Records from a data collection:
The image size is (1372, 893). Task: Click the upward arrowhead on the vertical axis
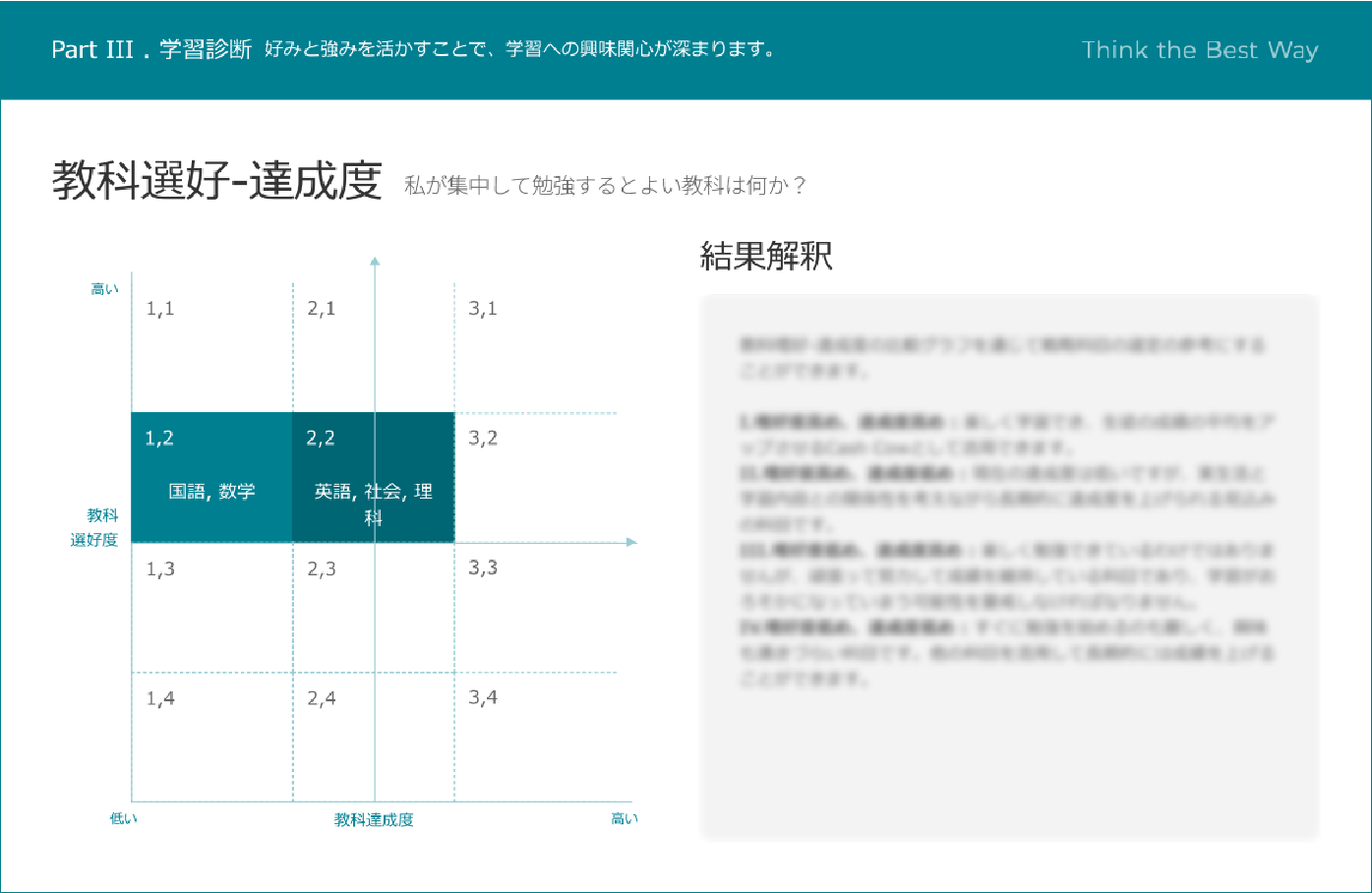375,262
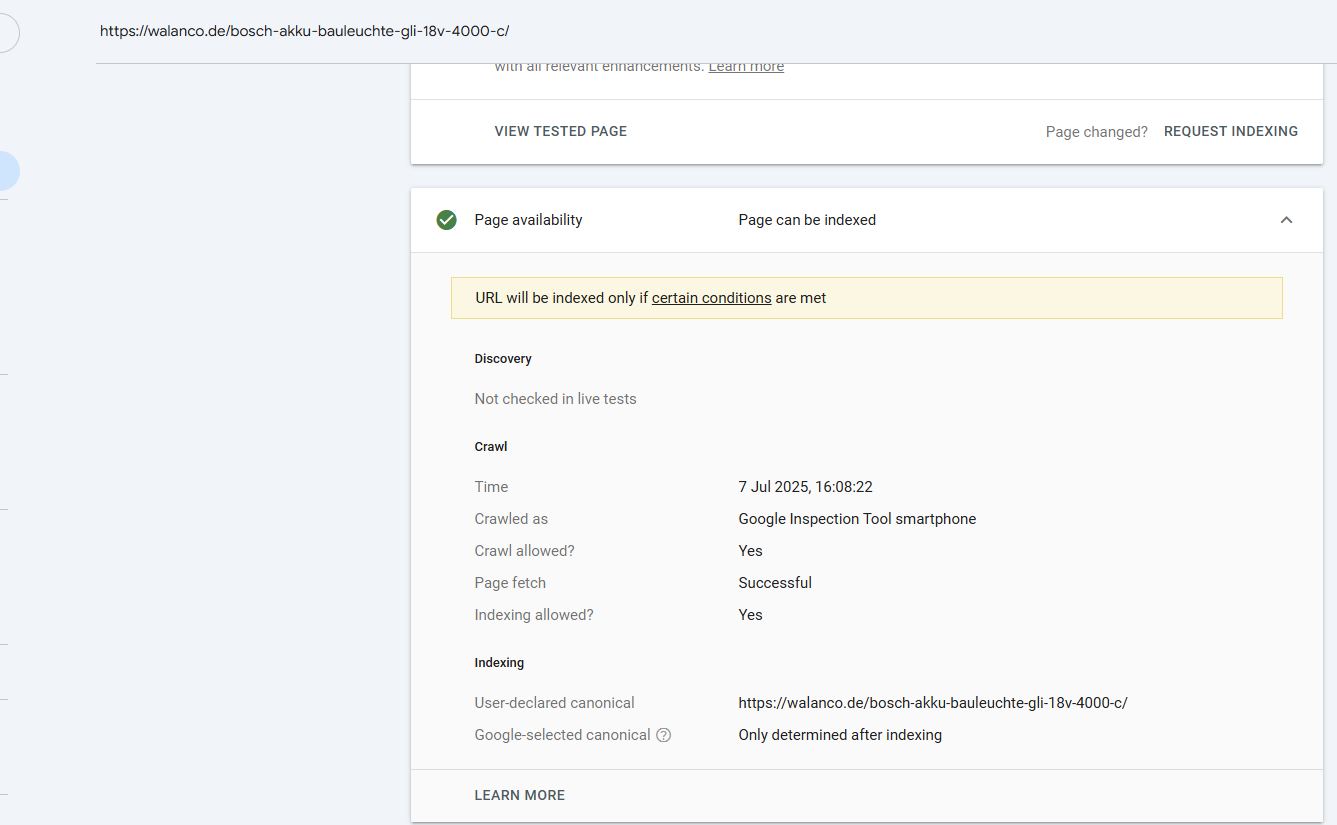Screen dimensions: 1337x825
Task: Click the user-declared canonical URL value
Action: [x=933, y=703]
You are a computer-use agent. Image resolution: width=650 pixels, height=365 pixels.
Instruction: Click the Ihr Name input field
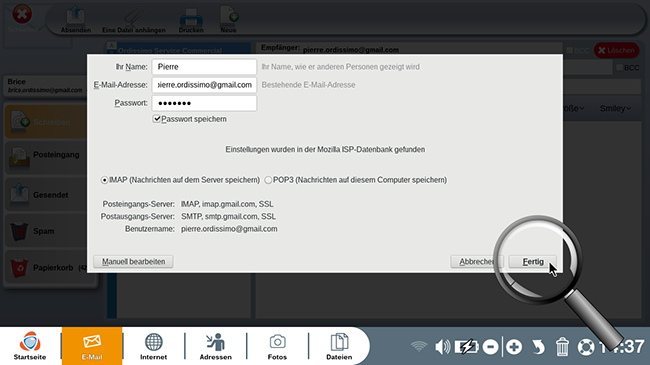204,67
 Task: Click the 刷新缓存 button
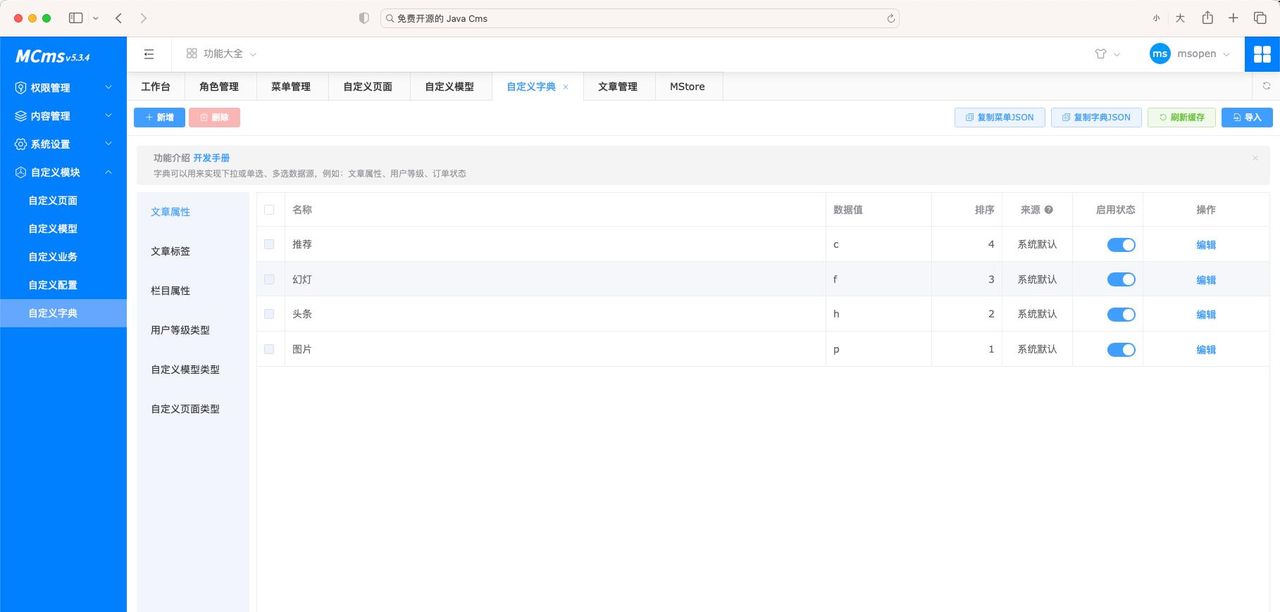pyautogui.click(x=1181, y=117)

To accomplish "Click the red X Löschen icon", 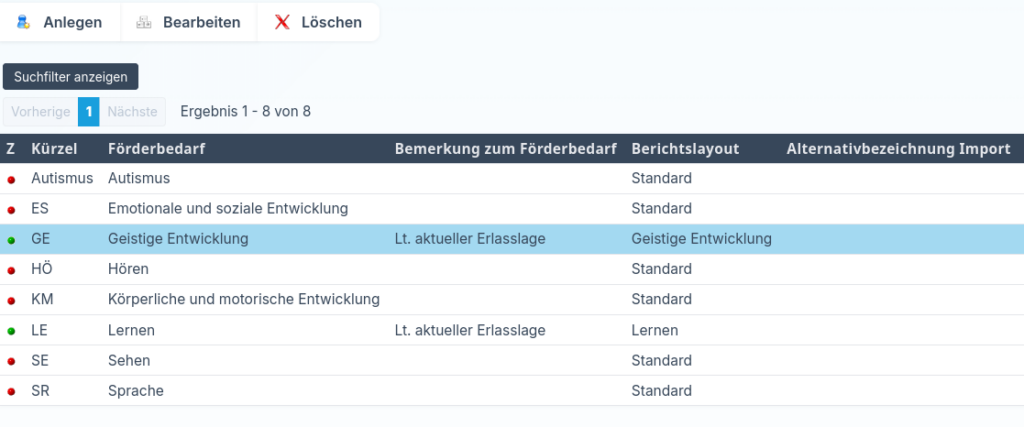I will 283,22.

**Work instruction:** Omit the pictures. Print, word for word, the lines from the beginning of the entries above through the line that holds "You are a computer-use".

**Output for this exercise:**
The image size is (1372, 893). Task: Click the upward arrowhead on the vertical axis
375,262
Screen dimensions: 1337x825
Task: Click the user-declared canonical URL value
Action: [x=933, y=703]
You are a computer-use agent. Image resolution: width=650 pixels, height=365 pixels.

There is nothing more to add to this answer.